"Boys' Day" im Klinikum Schwabing: Jungs, hier seid ihr gern sehen!
München - Als der orangerote Dekontaminationsanzug sich langsam aufbläht und Marcel (13) nicht mehr bei jeder ungelenken Bewegung raschelt und knistert, sondern erhaben im Anzug steht wie ein Raumfahrer, da sind dann wirklich alle aufmerksam.
Es ist Boys’ Day – Jungen-Zukunftstag – und die Schüler zwischen 13 und 15 Jahren aller Schulen sollen Berufe kennenlernen, an die sie vielleicht noch nie gedacht haben.
Da geht es vor allem um den sozialen, erzieherischen oder pflegerischen Bereich. Dort werden viele Nachwuchskräfte gebraucht und Männer sind in der Regel sehr willkommen – so auch am Städtischen Klinikum für die Arbeit mit Patientinnen und Patienten.
Darum haben 13 Schüler gestern im Klinikum Schwabing mal reingeschnuppert in den Beruf.

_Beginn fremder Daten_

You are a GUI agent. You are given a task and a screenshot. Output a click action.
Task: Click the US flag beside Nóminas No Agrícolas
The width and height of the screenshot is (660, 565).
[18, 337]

Naturgemäß finden nicht alle die Erläuterungen zur Wirkungsweise von Antibiotika und Handgriffen für eine Infusion gleich spannend.

Auf der Sonderisolierstation liegt immerhin ein Dummy-Patient im Bett. Foto: Petra Schramek
Ein Besucher erzählt direkt, er wolle gern Krankenpfleger werden
Sie hören natürlich alle höflich zu, als Pflege-Bereichsleiter Sebastian Huber erklärt und zeigt – aber Emil (13) beispielsweise weiß jetzt schon, dass er nicht in einem Krankenhaus arbeiten will. Was er sich stattdessen als Job vorstellt? "Einzelhandelskaufmann."
Henry (13) dagegen widmet sich dem Fläschchen mit Kochsalzlösung und dem Infusionsschlauch auf dem Tisch vor sich mit beinahe rührendem Ernst. "Ich würde später sehr gern mit Kindern oder älteren Menschen arbeiten", sagt der Schüler. "Krankenpfleger oder Kindergärtner fänd ich schon gut."
Etwa 30 Prozent des Pflegepersonals im Klinikum sind Männer. "Ein gut gemischtes Team ist sehr wichtig", sagt Pfleger Sebastian Huber. "Aber ob Frau oder Mann macht für die Arbeit eigentlich keinen Unterschied."
Dass einer der Jungs auf Besuch beispielsweise sagt, er wolle lieber Ingenieur werden, sieht Huber gelassen: Er hat auch erst eine Ausbildung zum Elektroniker gemacht.
"Dann hatte ein Freund einen Autounfall, ich habe ihn öfter hier im Krankenhaus besucht – und gemerkt: Ich will lieber in die Krankenpflege. Die Menschen sind so dankbar, wenn man ihnen hilft, sie aufklärt, unterstützt und fördert."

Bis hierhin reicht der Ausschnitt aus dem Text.